The thing that has always fascinated me about the ancient Greek oracles is that their answers were always so ambiguous.  No matter what question was asked, the answer seemed to be worded in such a way that no matter what happened, the oracle's words could be interpreted as having been correct.  Pretty handy, if you ask me.


----------



## Brian G Turner (Aug 25, 2003)

Certainly true - though, no coubt, the various replies have had a handy helping of hindsight through propaganda and exaggerated rumour. 

There's a thread which reports recent geological research that confirms what Plutarch described - that a natural gas spring under the temple of Delphi was intoxicating the priesthood there:

http://www.chronicles-network.net/forum/index.php?thread=232


----------



## dwndrgn (Aug 25, 2003)

So a bunch of stoners were relaying their..er..'visions' as prophesy?  Ha!  See that on the streets every day...
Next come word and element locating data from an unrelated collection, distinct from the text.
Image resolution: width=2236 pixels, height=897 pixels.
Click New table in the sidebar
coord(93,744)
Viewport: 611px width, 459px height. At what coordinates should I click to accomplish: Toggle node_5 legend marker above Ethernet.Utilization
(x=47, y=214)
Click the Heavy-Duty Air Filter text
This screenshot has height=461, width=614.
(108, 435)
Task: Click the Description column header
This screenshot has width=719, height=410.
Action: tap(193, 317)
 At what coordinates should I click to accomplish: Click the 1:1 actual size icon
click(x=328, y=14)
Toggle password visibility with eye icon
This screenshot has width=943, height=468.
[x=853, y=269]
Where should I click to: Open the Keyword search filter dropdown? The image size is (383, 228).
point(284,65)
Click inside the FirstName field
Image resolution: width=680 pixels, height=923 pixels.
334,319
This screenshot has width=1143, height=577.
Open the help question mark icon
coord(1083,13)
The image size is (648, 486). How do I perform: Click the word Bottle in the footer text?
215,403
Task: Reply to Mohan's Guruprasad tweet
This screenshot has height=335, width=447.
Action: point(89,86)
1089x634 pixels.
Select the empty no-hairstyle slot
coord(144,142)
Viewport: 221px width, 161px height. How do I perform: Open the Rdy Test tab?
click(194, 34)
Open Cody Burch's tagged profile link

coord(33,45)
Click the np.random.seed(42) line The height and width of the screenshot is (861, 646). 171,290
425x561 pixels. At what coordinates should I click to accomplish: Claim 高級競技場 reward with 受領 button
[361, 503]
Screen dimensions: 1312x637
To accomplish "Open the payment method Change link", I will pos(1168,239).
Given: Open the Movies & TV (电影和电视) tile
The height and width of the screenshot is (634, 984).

But what gave them the idea that they had the ability to do so in the first place?  It's got me puzzled.  I mean you hear of people all of the time who profess to be the ear of god or somesuch nonsense (like the Son of Sam who took orders from a dog that was relaying God's messages to kill...) but how do they get the credibility to continue forward?  Why would people believe in them enough to make them such a powerful force?  Are they all of the same makeup as types like Hitler where charm and personality and personal faith gets them everywhere?  I dunno.  I suppose I never will either.  Oh well, add it to the humungous pile of questions I'll never find an answer to...


----------



## Brian G Turner (Aug 26, 2003)

[quote author=dwndrgn link=board=2;threadid=526;start=0#msg3933 date=1061827027]
Why would people believe in them enough to make them such a powerful force?  
[/quote]

Personally, I'd recommend that tradition plays a very important part of it. The Delphic oracle was a particularly old site, that appears to have been used for perhaps thousands of years.

Plus the fact that there was actually something mind-bending going on suggests that they were not prone to fall to the simple trickery I imagine other ancient oracle sites may or may not have attempted, in an attempt tp popularise thmeselves.


----------